| What you will do |
Could you give the lines below, from the line with "Image resolution: width=184" up to and including the line with "pyautogui.click(x=89, y=130)", as a JSON list of strings with one string per line and blank lines left out? Leave the pictures out of your answer.

**** Excerpted data

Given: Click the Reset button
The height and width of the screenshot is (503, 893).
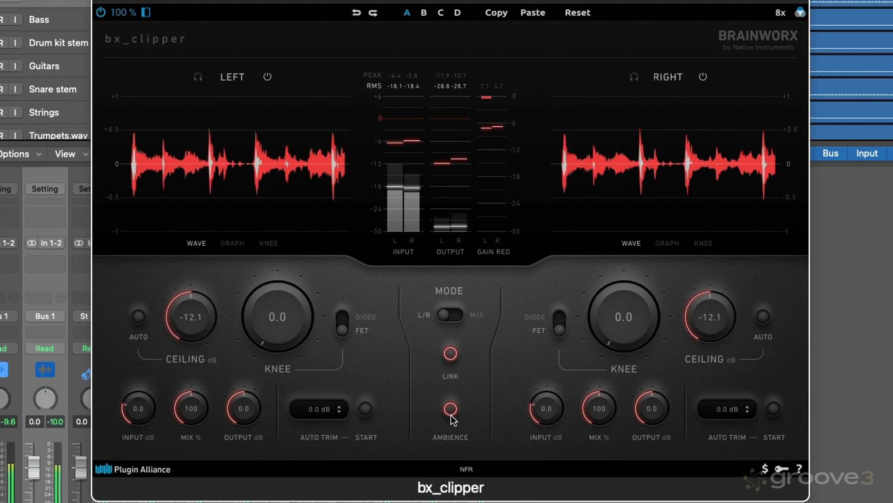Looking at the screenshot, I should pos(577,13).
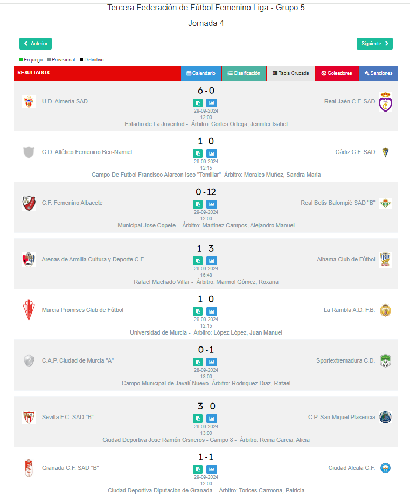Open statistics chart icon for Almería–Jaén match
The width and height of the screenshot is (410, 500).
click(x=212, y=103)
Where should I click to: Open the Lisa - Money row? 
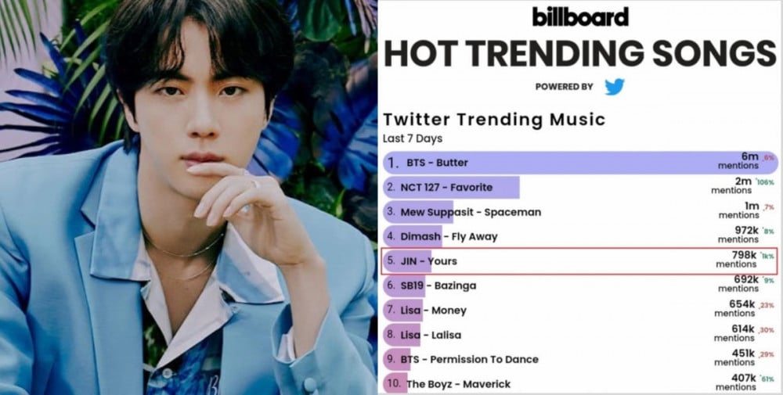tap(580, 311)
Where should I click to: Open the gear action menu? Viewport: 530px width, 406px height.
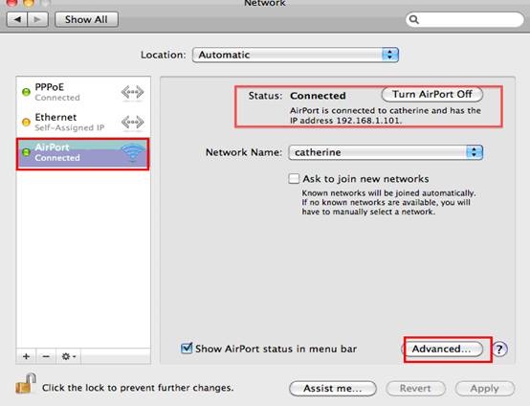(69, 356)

********
**** Excerpted data

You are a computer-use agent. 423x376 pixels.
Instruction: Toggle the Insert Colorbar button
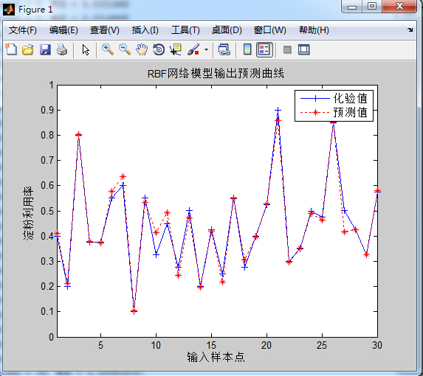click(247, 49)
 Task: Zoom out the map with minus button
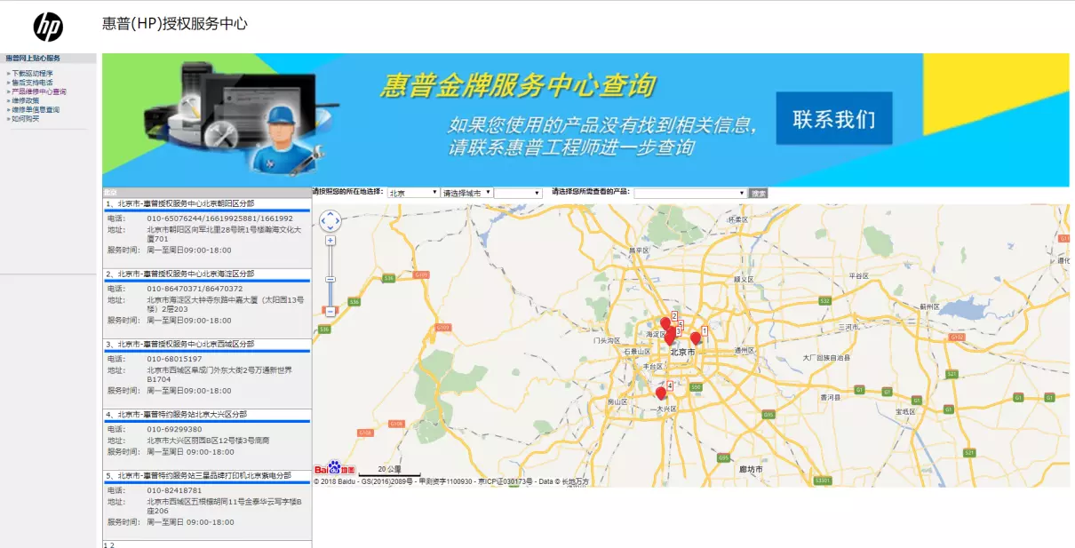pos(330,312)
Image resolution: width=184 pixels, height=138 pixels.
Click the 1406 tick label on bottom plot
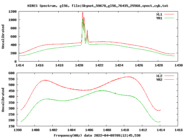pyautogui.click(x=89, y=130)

********

| The output |
[
  "Image resolution: width=184 pixels, height=138 pixels.",
  "Click the 1406 tick label on bottom plot",
  "pyautogui.click(x=89, y=130)"
]